Шум падающих вещей | страница 45




Я пробыл в доме в Ла-Канделарии еще какое-то время. Я задержался там не только чтобы еще раз послушать кассету (я прослушал ее трижды), а потому что мне было совершенно необходимо вновь увидеть Консу. Что еще она знала о Рикардо Лаверде? Может, она не стремилась пускаться в откровенности, не хотела сдаваться мне на милость и отвечать на все мои расспросы, потому и оставила меня одного у себя дома наедине с самой ценной из своих вещей. Вечерело. Я выглянул на улицу. Уже зажигались желтоватые фонари, белые стены домов постепенно меняли цвет. Было холодно. Я посмотрел по сторонам. Консу нигде не было видно, так что я вернулся на кухню и в самом большом пакете обнаружил маленький бумажный пакет, в который как раз поместилась бы небольшая бутылка агуардьенте[33]. Ручка на нем писала плохо, но мне все же удалось нацарапать:

«Дорогая Консу!

Я прождал вас почти час. Спасибо, что дали мне послушать эту запись. Я хотел поблагодарить вас лично, но не удалось.»

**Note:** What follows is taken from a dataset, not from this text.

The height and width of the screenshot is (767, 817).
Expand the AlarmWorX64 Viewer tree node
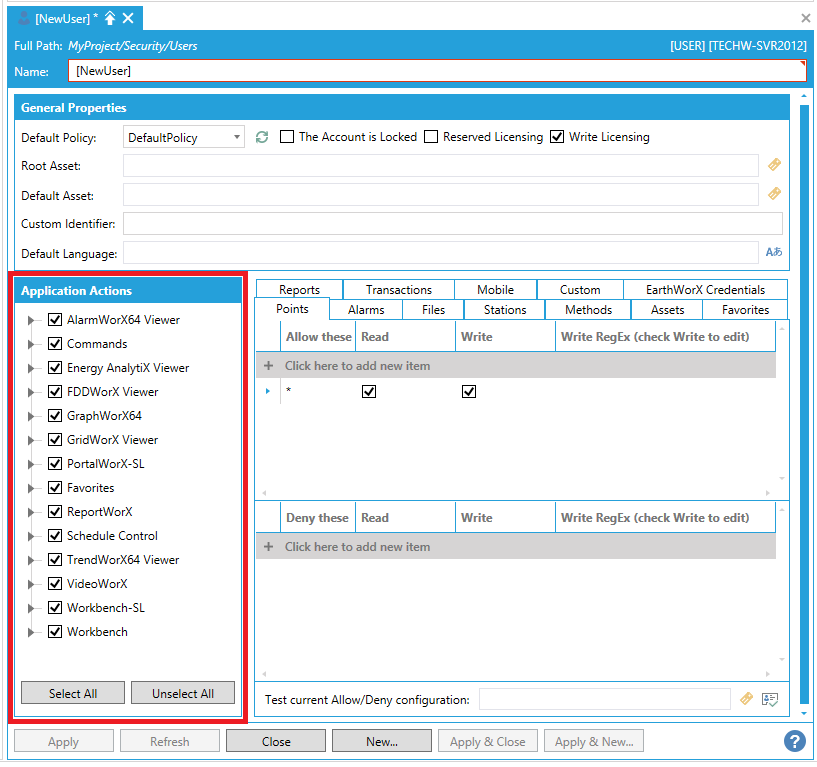[x=32, y=320]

Накорябав эти слова, внизу я поставил подпись – свое полное имя и фамилию, такую необычную для Колумбии. Она всегда ввергает меня в смущение: в моей стране многие не доверяют людям, которым приходится произносить свою фамилию по буквам. Потом я разгладил пакет рукой и положил его на магнитофон, зажав один из уголков кассетной декой. Я вышел в город в смятенных чувствах, уверенный лишь в одном: я не хотел возвращаться домой, хотел сберечь только для себя то, что со мной произошло, эту тайну, при раскрытии которой я присутствовал. Я подумал, что никогда больше мне не подойти так близко к жизни Рикардо Лаверде, как тогда, в те минуты, что длилась запись. Мне не хотелось, чтобы это странное возбуждение улеглось, так что я спустился к Седьмой улице и направился к центру Боготы, на север мимо площади Боливара, лавируя между прохожими на людном тротуаре, снося толчки от тех, кто спешил сильнее меня, сталкиваясь с теми, кто шел мне навстречу, ища тихие переулки. Я даже заглянул на сувенирный рынок на Десятой улице, да, вроде на Десятой, и все это время думал, что не хочу домой, что Аура и Летисия принадлежат иному миру, не имеющему ничего общего с тем, в котором обитала память о Рикардо Лаверде, и уж тем более с тем, в котором разбился рейс 965. Нет, я не мог пойти домой. Об этом я думал, приближаясь к Двадцать второй улице: как бы оттянуть возвращение домой, как бы пожить подольше в черном ящике, с черным ящиком, и тогда мое тело приняло решение за меня. Я вошел в порнокинотеатр, где женщина с очень светлыми длинными волосами, стоя голой на фоне встроенной кухни, закинула ногу на плиту так, что каблук зацепился за решетку конфорок, и удерживала хрупкое равновесие, пока одетый мужчина входил в нее, одновременно давая указания, которые невозможно было разобрать, потому что движения его губ совершенно не совпадали со словами, которые он произносил.